The Overton Window and Health Insurance

Liz Sheld writes,

The implicit standard in analysis of the health insurance system is that every consumer must have government-selected coverage. But why? This chosen paradigm doesn’t take into consideration the most forceful motivation of human behavior, namely, whether a large expenditure of limited resources is in one’s economic interest. This standard of “universal coverage” is as artificial as the government’s bloated health care costs.

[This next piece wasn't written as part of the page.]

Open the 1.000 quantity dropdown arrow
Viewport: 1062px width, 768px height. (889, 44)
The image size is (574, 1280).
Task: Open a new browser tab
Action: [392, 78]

This is the debate that the Congressional Republicans are ducking. As a result, the Overton Window has moved to the point where Obamacare will not be replaced until the Democrats replace it with full-on single payer.

The points that I would make are:

1. What we call health “insurance” is not real insurance. It is instead a layer of insulation between the recipients of medical services and the providers of those services.

2. It seems that hardly anybody wants real health insurance, meaning a policy that pays benefits rarely and only under extreme circumstances. Instead, what people want as individuals is unlimited access to medical services without having to pay for them. If that is the definition of health insurance in the popular mind, then we are all going to lose our health insurance. Unlimited access to medical services without having to pay for them is an unsustainable approach.

3. There are two alternatives to the unsustainable approach. One alternative is to have people face more of the cost of medical services, in which case they ration their own use of those services. The other alternative is to have the government pay for medical services, in which case it will be the government that rations the use of those services.

4. Much of health care spending is on medical procedures that have high costs and low benefits. Socializing the cost of those procedures means that people will undertake more of them, until the government starts to get serious about health care rationing.

5. Health spending is approaching one fifth of all spending in the economy. If we become culturally committed to socialized medicine, then we can expect the usual consequences of socialism: productivity stagnation; the emergence of an underground economy; corruption; and government repression.